Page excerpt:
Why such an extreme paternalism - at your expense?

Why you are not asked BEFORE this decision was made whether YOU, members of the public, would like to conduct such a task force, at taxpayers' expense, without ANY input from "the bench and the bar" unless the public Task Force asks their opinion?

After all, it is the public that is sought to be protected by attorney disciplinary system?  Right?

And the public that is paying a heavy price for having attorney disciplinary system, where 4 out of 5 New York litigants cannot afford an attorney, yet the disciplinary system continues to exist and, apparently, protect the rights of 20% of New Yorkers who can afford an attorney by preventing 80% of New Yorkers from ever having an attorney due to high prices of legal services CAUSED by the existence of attorney licensing.

Who gave Lippman authority to use taxpayers' money to make a decision - without public input - to create such a Task Force to begin with?

Who will be assigned to the "task force" - political donors, friends and relatives of political donors? There obviously is not going to be any public oversight over the budget of this "Task Force", assignment of this "Task Force", or how it will operate.

And, you may be assured that "members of the bar" "serving" on this "Task Force" will be completely removed from the reach of attorney discipline themselves, as already are all politically connected attorneys, as well as relatives, friends, employees and former employees of the judicial system.

And since being a licensed attorney for a set number of years is now a threshold to judgeship, and since the judgeship is the ultimate sinecure for attorneys who did not make it in the outside world and who want to earn enough money for the last 10 years before pension to get that substantial pension, and since the judiciary has a grip on attorneys and thus attorneys get out of their way to please judges, including catering them at "mentoring" programs, inviting them to free dinners with drinks, bringing them to health resorts for "educational" seminars, contributing to their election and re-election campaigns, employing judges' relatives, friends and former law clerks, it is unthinkable that anybody other than judges and lawyers would be on the task force to see how the legal profession should be regulated - if at all.

Furthermore, faithful to his course to announce populist (and meaningful, or harmful) decisions in order to appease public concerns without actually addressing them, Lippman announced a new feature in shopping for attorneys: availability of information about attorney discipline when you "shop for an attorney" on the website of the New York State Court Administration - the attorney directory.


It is obvious that tremendous work, at public expense, was done before the date of Lippman's address, February 17, 2015, so that this information system becomes possible.

What this exercise asks:
[a] In the excerpt about Lippman's task force, list every way attorneys are said to please judges.
[b] Please quote the excerpt about Lippman's task force between "Why you are" and "disciplinary system?  Right?", inclusive.

Given entries:
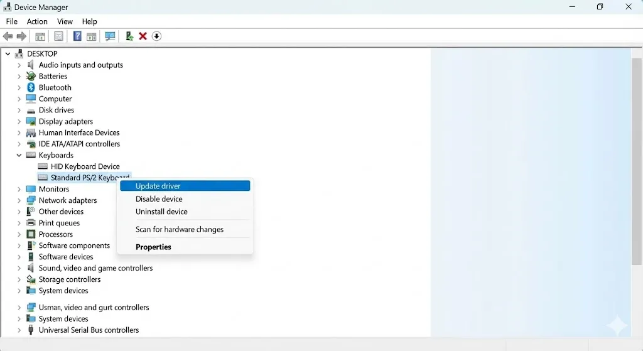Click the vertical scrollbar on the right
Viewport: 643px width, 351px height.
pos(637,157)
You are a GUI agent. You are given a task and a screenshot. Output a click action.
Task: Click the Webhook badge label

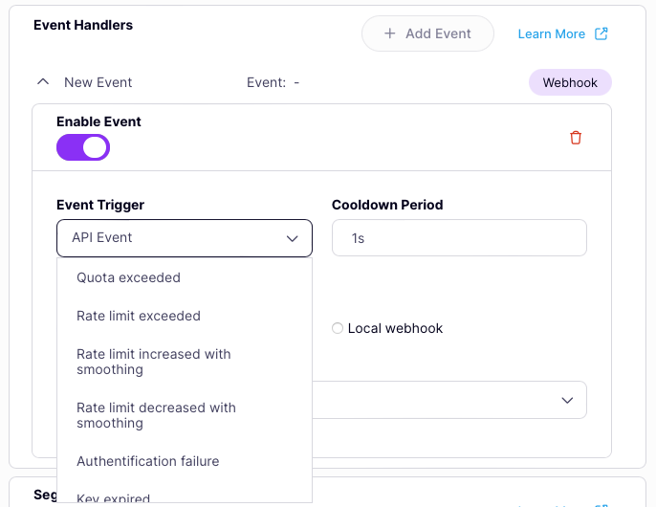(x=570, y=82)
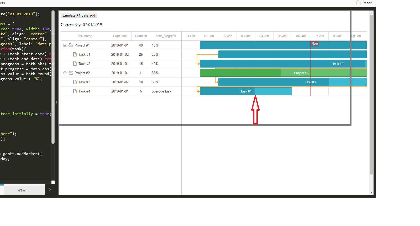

Solutions to the exercise:
[a]
- catering them at "mentoring" programs
- inviting them to free dinners with drinks
- bringing them to health resorts for "educational" seminars
- contributing to their election and re-election campaigns
- employing judges' relatives, friends and former law clerks

[b]
Why you are not asked BEFORE this decision was made whether YOU, members of the public, would like to conduct such a task force, at taxpayers' expense, without ANY input from "the bench and the bar" unless the public Task Force asks their opinion?

After all, it is the public that is sought to be protected by attorney disciplinary system?  Right?